*Exercise prompt:*
In the copy, include no pictures. Reproduce the rest of the entries exactly.

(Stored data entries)
━━━━━━

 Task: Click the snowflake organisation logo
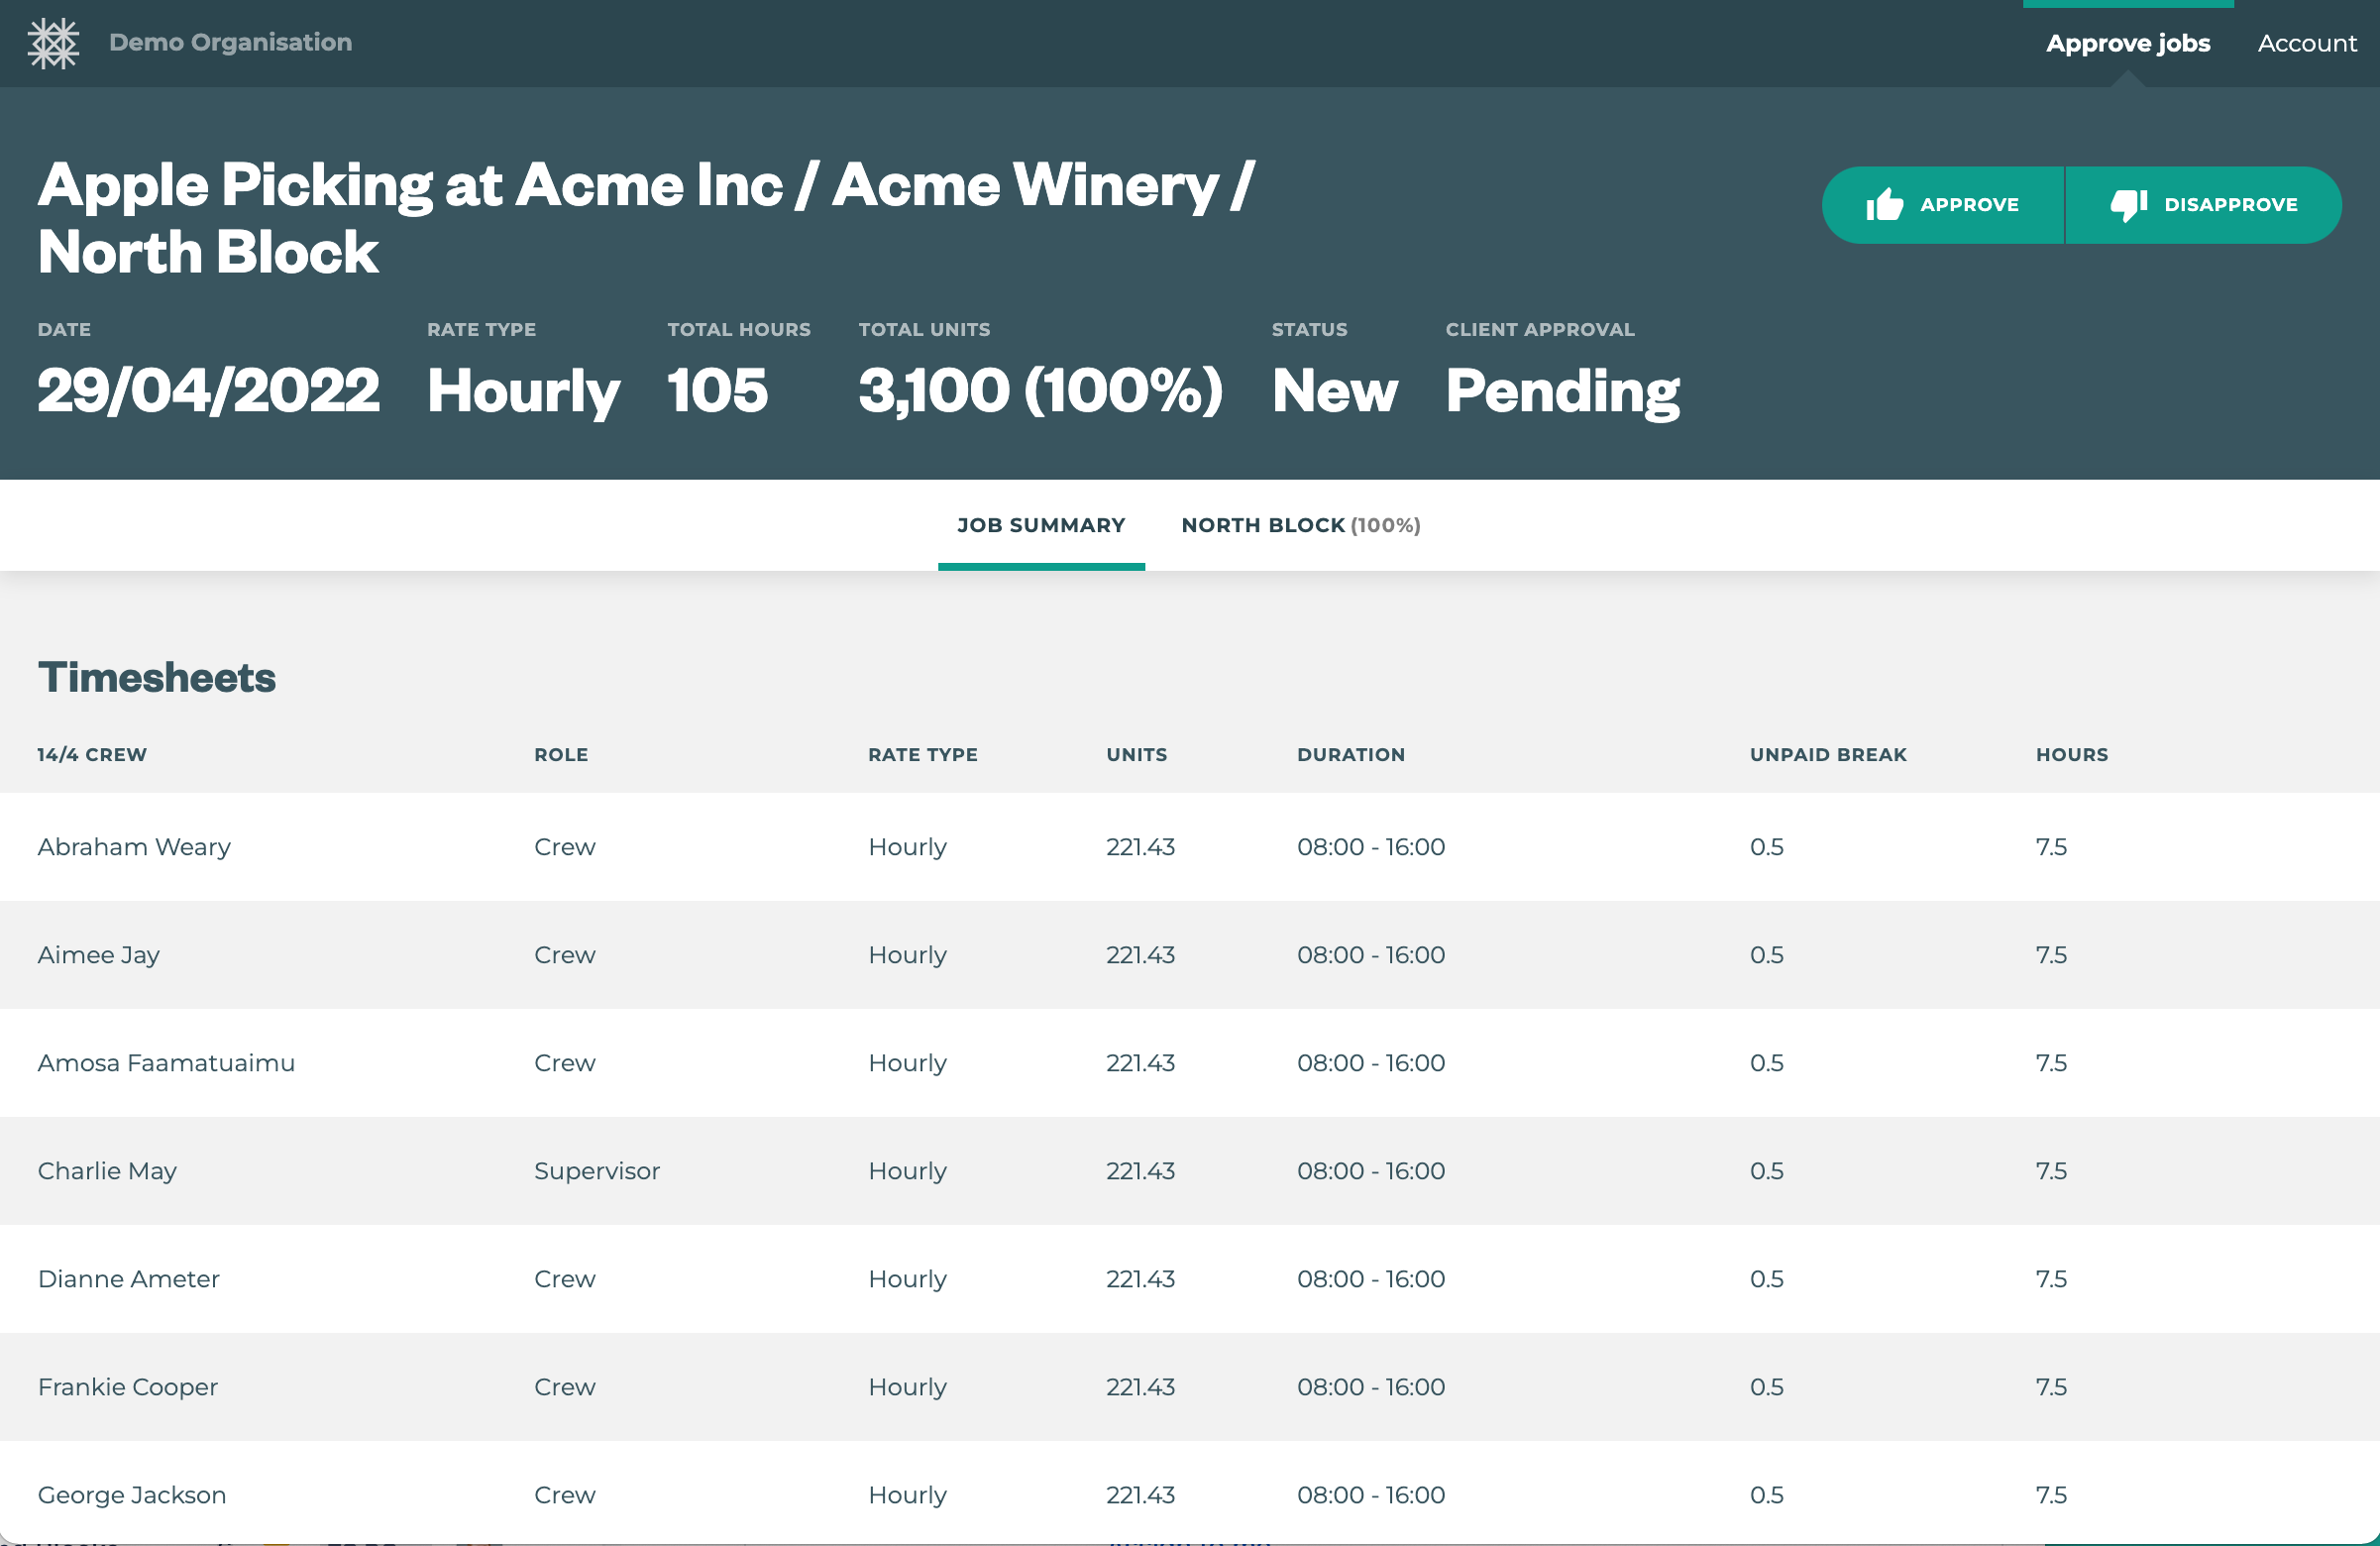53,43
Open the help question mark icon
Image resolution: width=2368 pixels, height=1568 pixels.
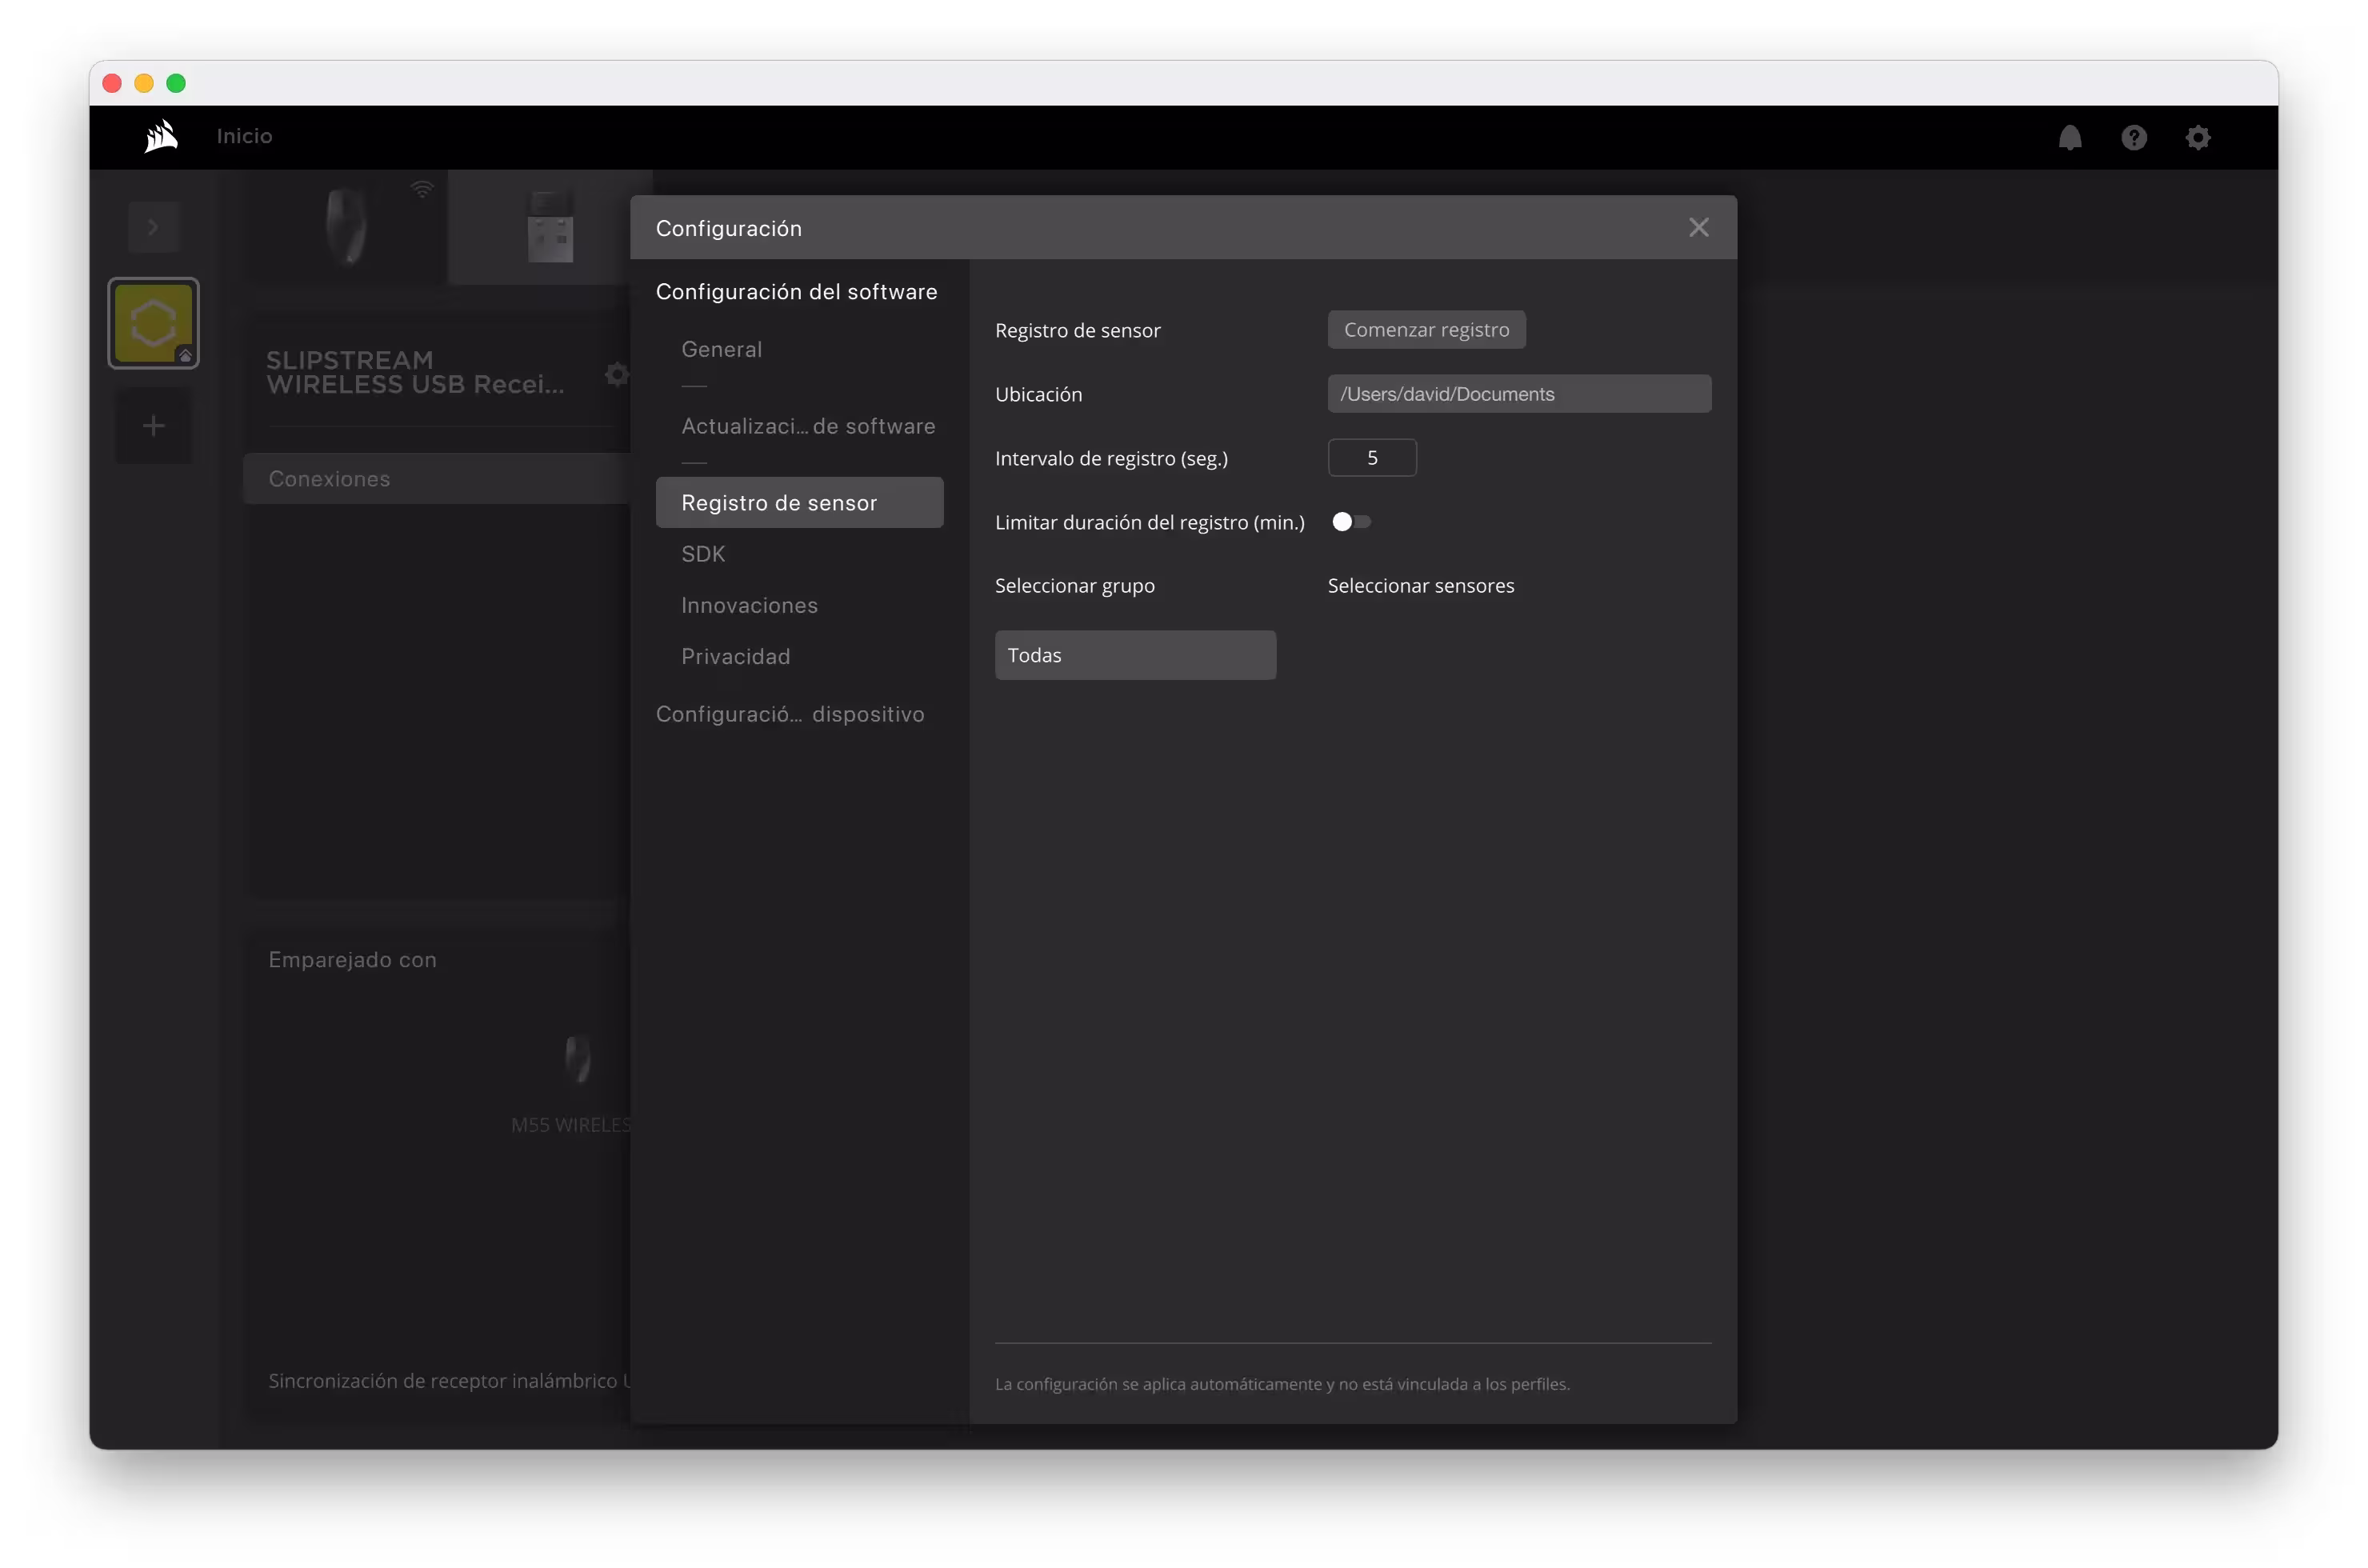coord(2133,137)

━━━━━━

*Your solution:*
 Task: Click the snowflake organisation logo
53,43
Open the help question mark icon
Image resolution: width=2368 pixels, height=1568 pixels.
coord(2133,137)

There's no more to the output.